(Dataset excerpts)

= Beginning of Section =

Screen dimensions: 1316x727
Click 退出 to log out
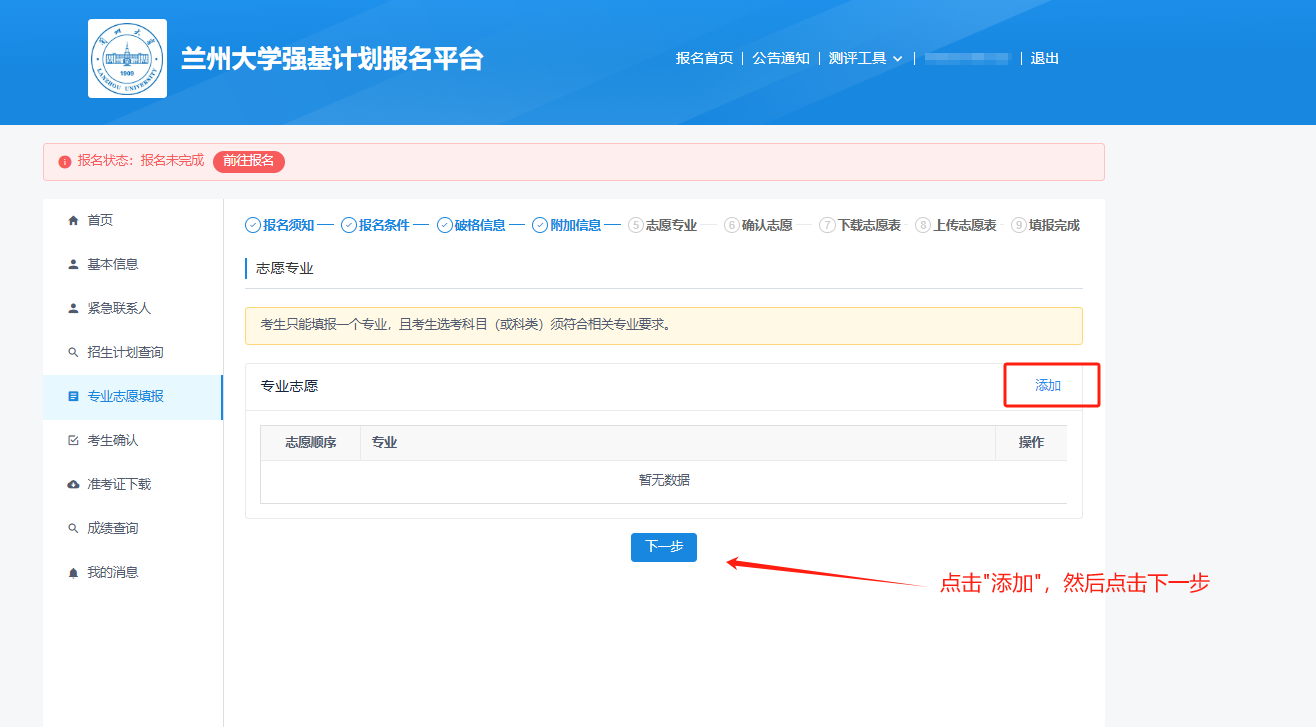point(1044,59)
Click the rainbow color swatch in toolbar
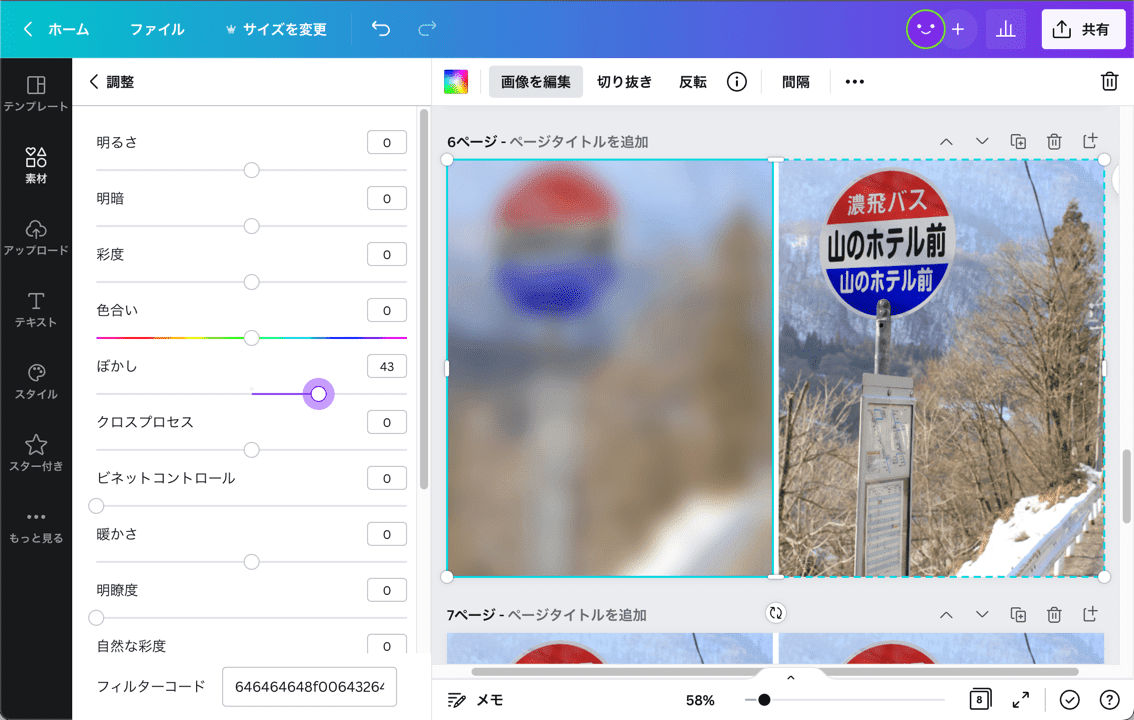 pos(455,81)
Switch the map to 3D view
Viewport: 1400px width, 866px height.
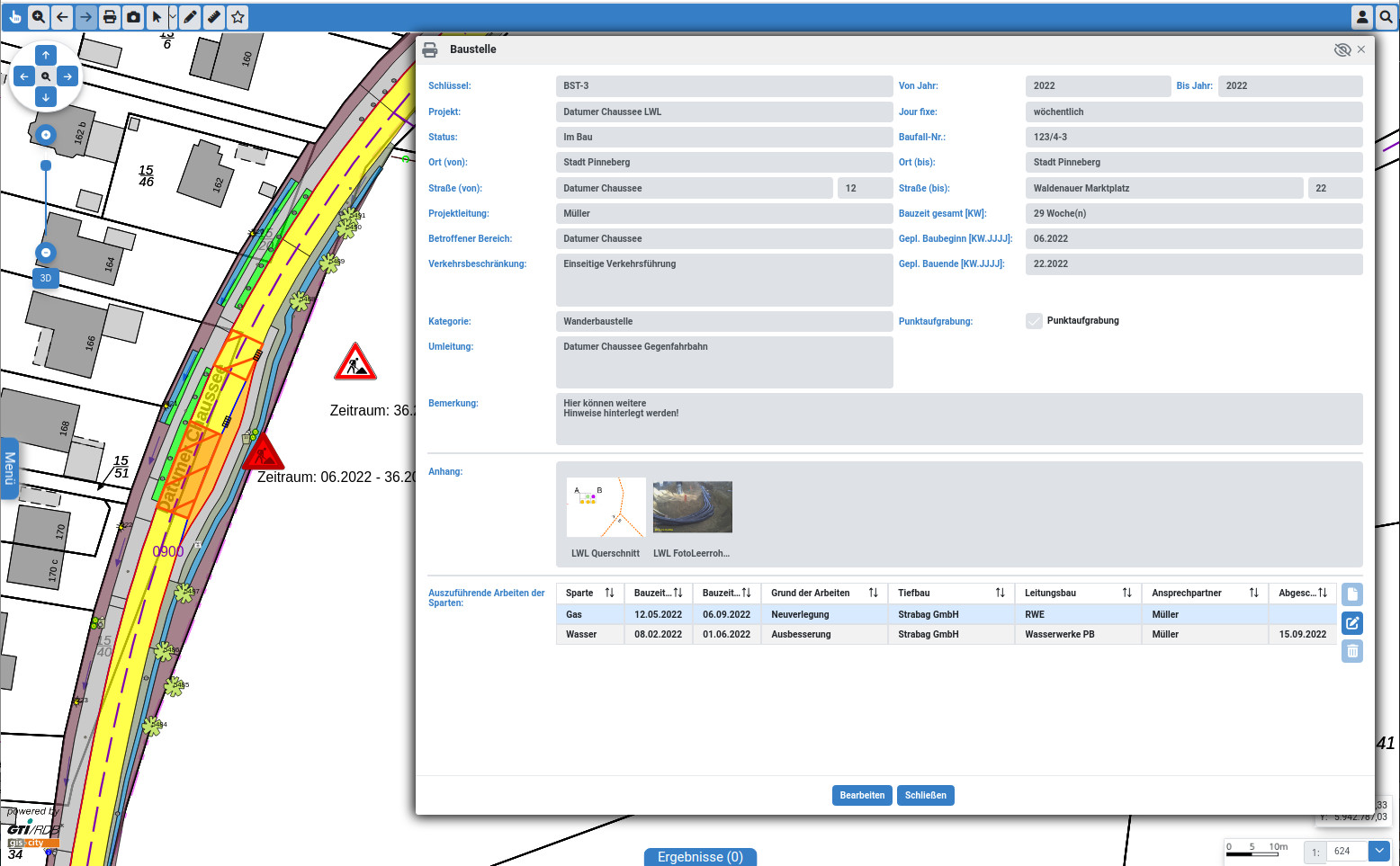(46, 278)
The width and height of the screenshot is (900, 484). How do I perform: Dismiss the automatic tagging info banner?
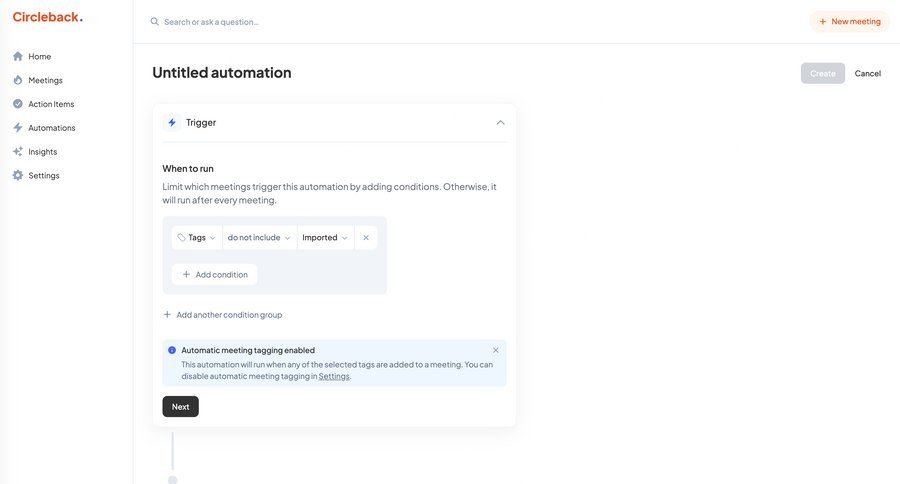point(496,350)
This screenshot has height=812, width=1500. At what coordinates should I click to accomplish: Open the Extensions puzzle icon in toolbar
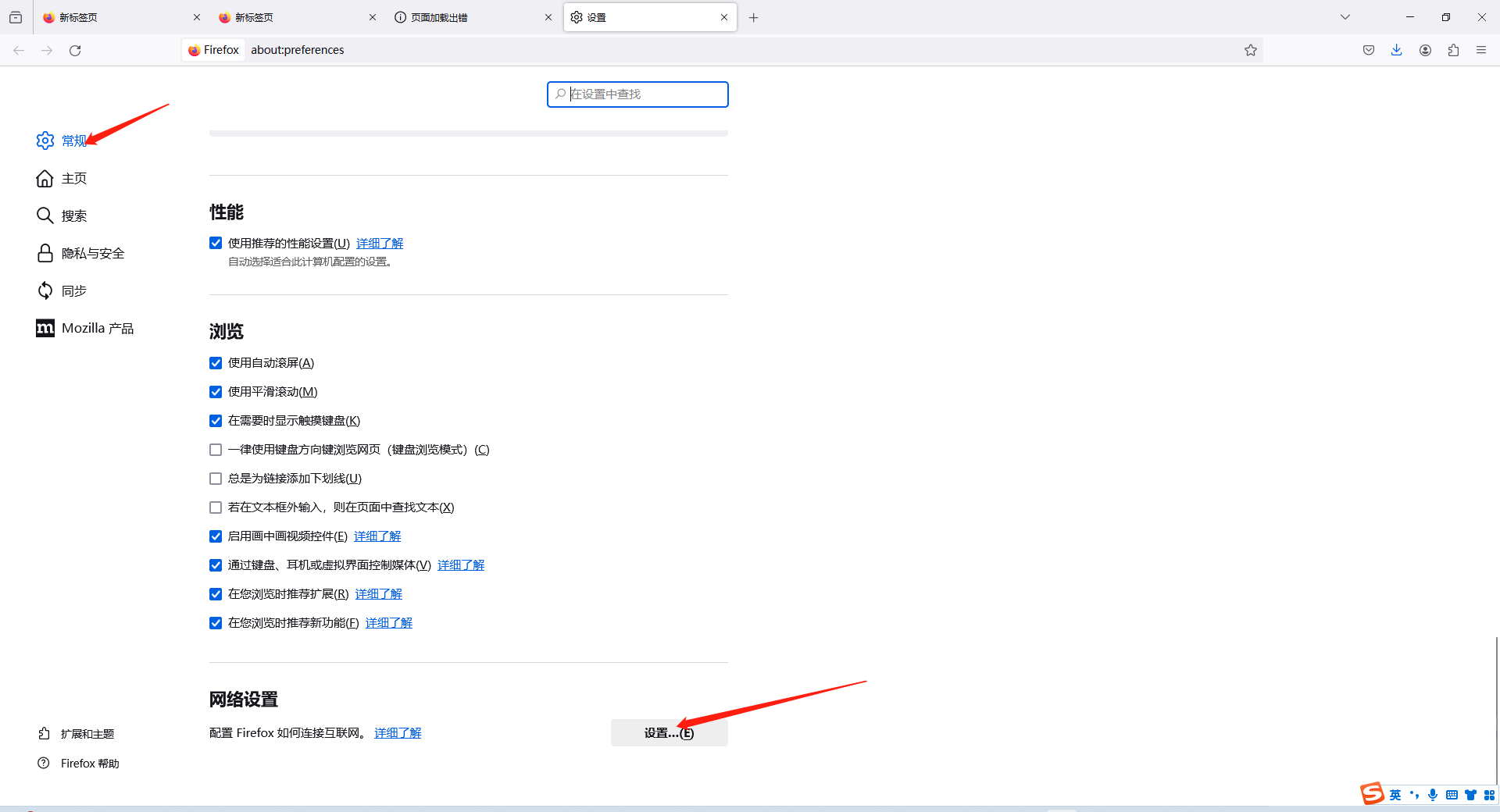(x=1453, y=50)
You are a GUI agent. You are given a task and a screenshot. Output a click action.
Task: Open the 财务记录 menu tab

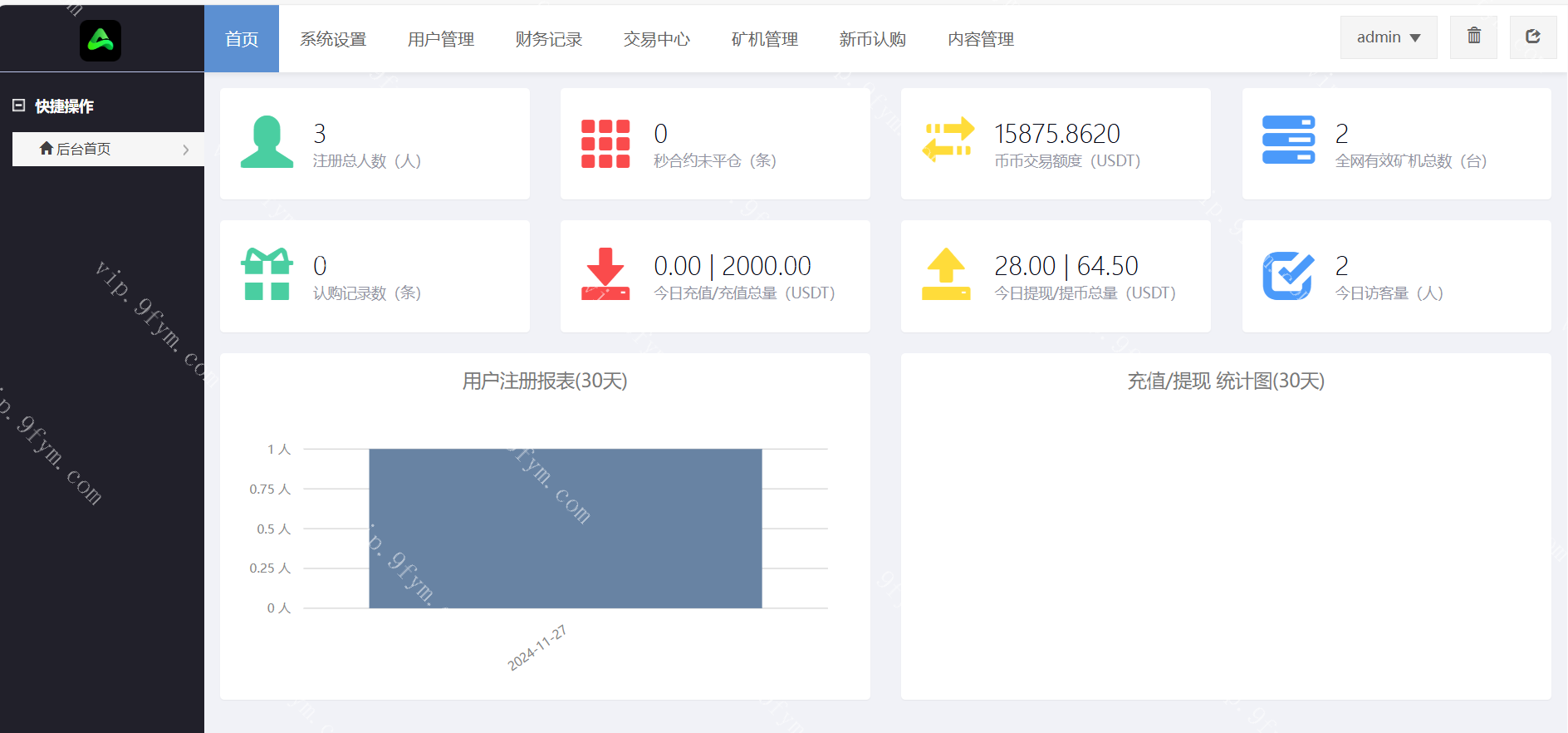[x=549, y=39]
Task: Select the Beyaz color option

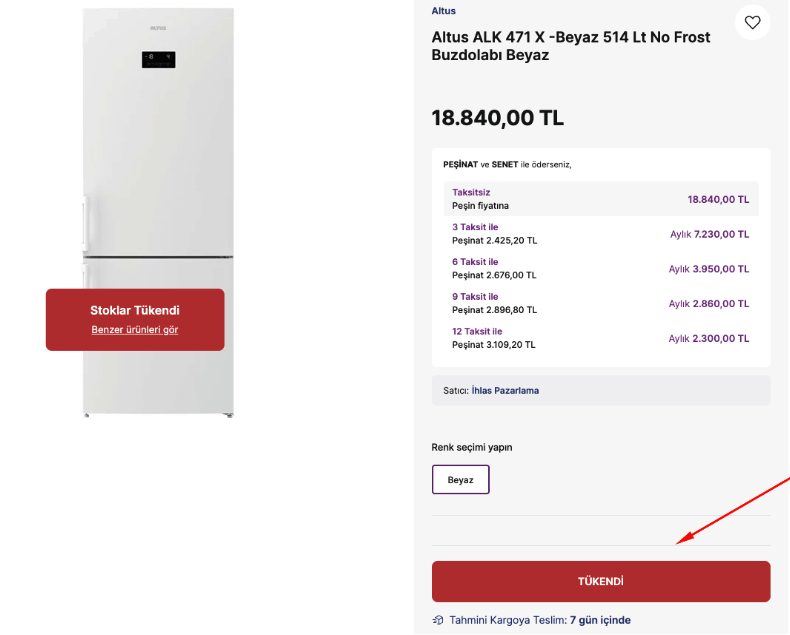Action: 460,480
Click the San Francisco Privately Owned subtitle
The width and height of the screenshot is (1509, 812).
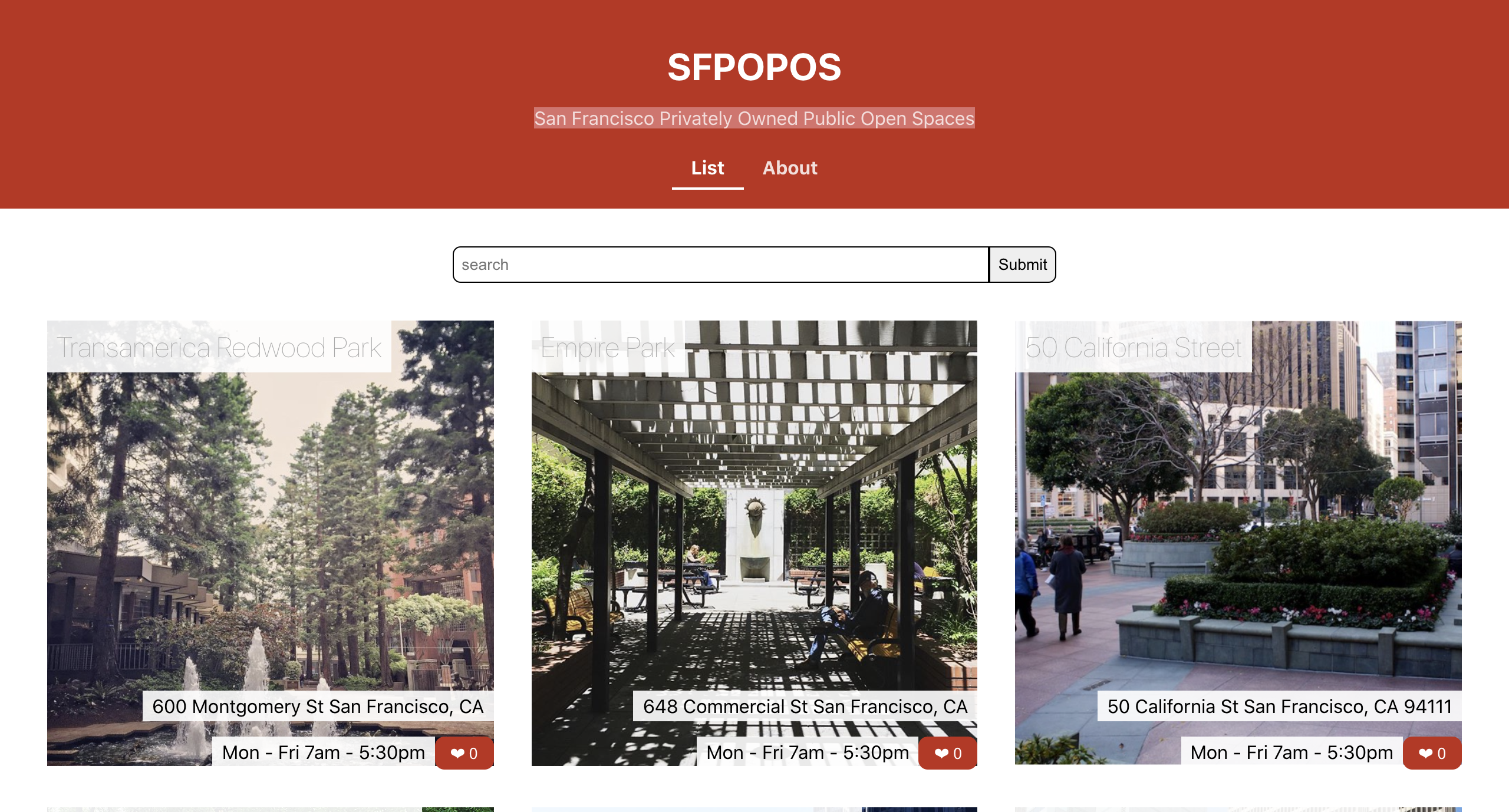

= End of Section =

### EXERCISE PROMPT
Copy exactly the lines from the line containing "You are a GUI" through the last line of the records above, both included, and leave out any pictures.

### SOLVED PROBLEM
You are a GUI agent. You are given a task and a screenshot. Output a click action.
Task: Open the 财务记录 menu tab

[x=549, y=39]
Task: Select the Beyaz color option

Action: 460,480
Click the San Francisco Privately Owned subtitle
The width and height of the screenshot is (1509, 812).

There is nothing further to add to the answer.